E.g. CNS, skeletal muscle, eye muscle, heart muscle.
Less commonly, GI tract, pancreas, bone marrow, ANS.
Why are mitochondrial disorders difficult to identify and diagnose?
Heteroplasmy; random mixtures of normal and abnormal mtDNA in each mitochondria obscure identification.
Though it is theoretically possible, it is very difficult.
How many copies of mtDNA do mitochondria have?
Hundreds, as opposed to two in the nucleus.
Achondroplasia
A condition that is a good example of dominant inheritance. It is also known as dwarfism.
- 80% of all cases are de novo.
- 90% due to one of two mutations.
Principles of Autosomal Dominant Inheritance
- Only one gene copy is necessary for expression.
- Multiple generations are affected, but can also be de novo.
- Male to male transmission observed.
(these are a few)
Marfan Syndrome
A syndrome that has many varying symptoms with varying severity.
Cardinal manifestations are bone overgrowth, joint laxity, and cardiovascular pathologies.

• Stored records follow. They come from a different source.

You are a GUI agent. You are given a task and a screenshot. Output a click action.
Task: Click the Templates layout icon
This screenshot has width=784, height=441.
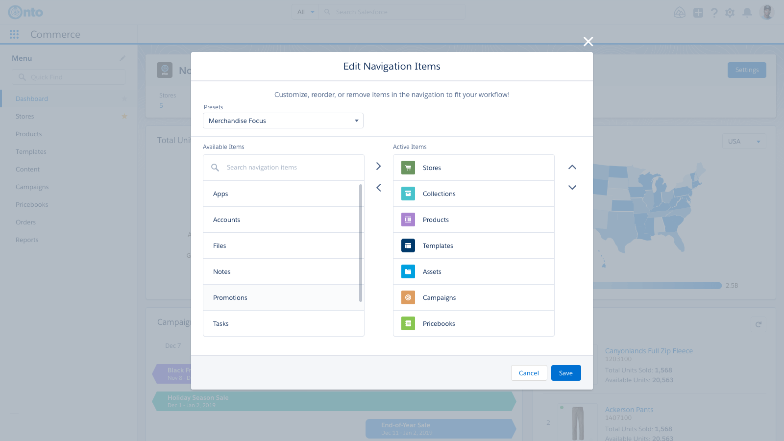[x=408, y=245]
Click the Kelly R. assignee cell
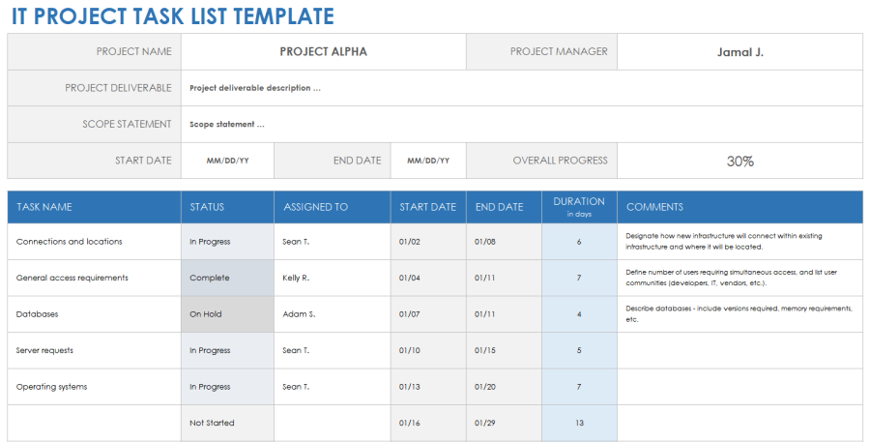 click(x=332, y=278)

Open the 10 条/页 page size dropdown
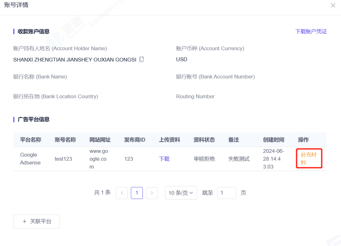[x=181, y=193]
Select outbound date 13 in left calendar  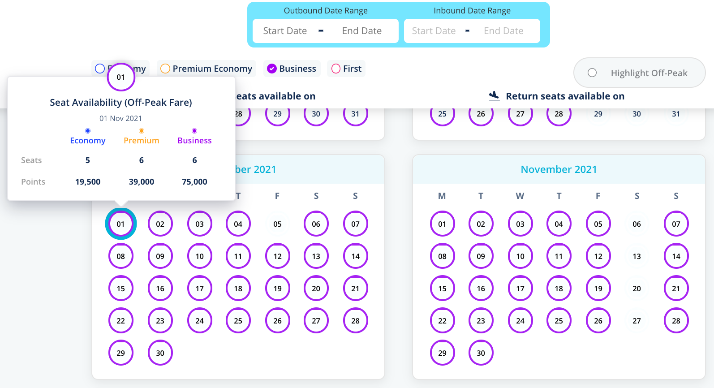tap(316, 256)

A good example of “Variable Expressivity.”
Non-Mendelian Inheritance
Any pattern of inheritance in which traits do not segregate in accordance with Mendel’s laws.
Examples:
- Mitochondrial
- Trinucleotide Repeats
- Mosaicism
How does age affect mitochondrial function and why?
Function decreases.
Hypotheses:
-Damage to mtDNA from free radicals.
-Increased mutation rate due to a lack of repair enzymes
Three Parent I.V.F.
Taking the nucleus of a mother out of an affected cell with mutant mtDNA and placing it into a de-nucleated cell with normal mtDNA.